# About LLM Output Evaluation for Legal Question Answering

This notebook is part of the **NM Law Data Pipeline** and provides tools to systematically benchmark large language models (LLMs) on domain-specific legal questions.

---

##  Purpose

The legal domain demands precision, traceability, and factual accuracy—attributes that LLMs often struggle with, especially when faced with jurisdiction-specific rules or case law. This notebook aims to:

- **Compare model outputs** from multiple LLMs using consistent legal questions,
- **Score outputs using factuality and relevance metrics**,
- **Support ranking and selection** of the best-performing models for downstream legal automation tasks.

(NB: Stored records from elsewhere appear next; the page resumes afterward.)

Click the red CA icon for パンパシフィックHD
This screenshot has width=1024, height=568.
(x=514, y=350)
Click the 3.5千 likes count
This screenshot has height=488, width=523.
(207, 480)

By evaluating model quality directly on real legal text and benchmark questions, we close the loop between raw generation and measurable reliability.

---

##  Components

1. **Model Access Setup**: Load API keys for OpenAI, Gemini, Claude, or custom models.
2. **Prompt Routing**: Send one or more questions to each model using a standardized interface.
3. **Output Capture**: Store model answers with metadata for evaluation and record-keeping.
4. **Metric Evaluation**: Score each answer using a suite of LLM-targeted metrics (FactCC, ROUGE, SummaC, NLI).
5. **Result Interpretation**: Analyze performance across metrics, prompts, or models.
---
---


# Query Multiple models 

This section enables querying multiple large language models (LLMs) simultaneously with the same legal prompt or question. The goal is to compare model behavior, output quality, and factual consistency across different providers or versions (e.g., GPT-4o, Gemini, Claude, SMART-SLIC, etc.).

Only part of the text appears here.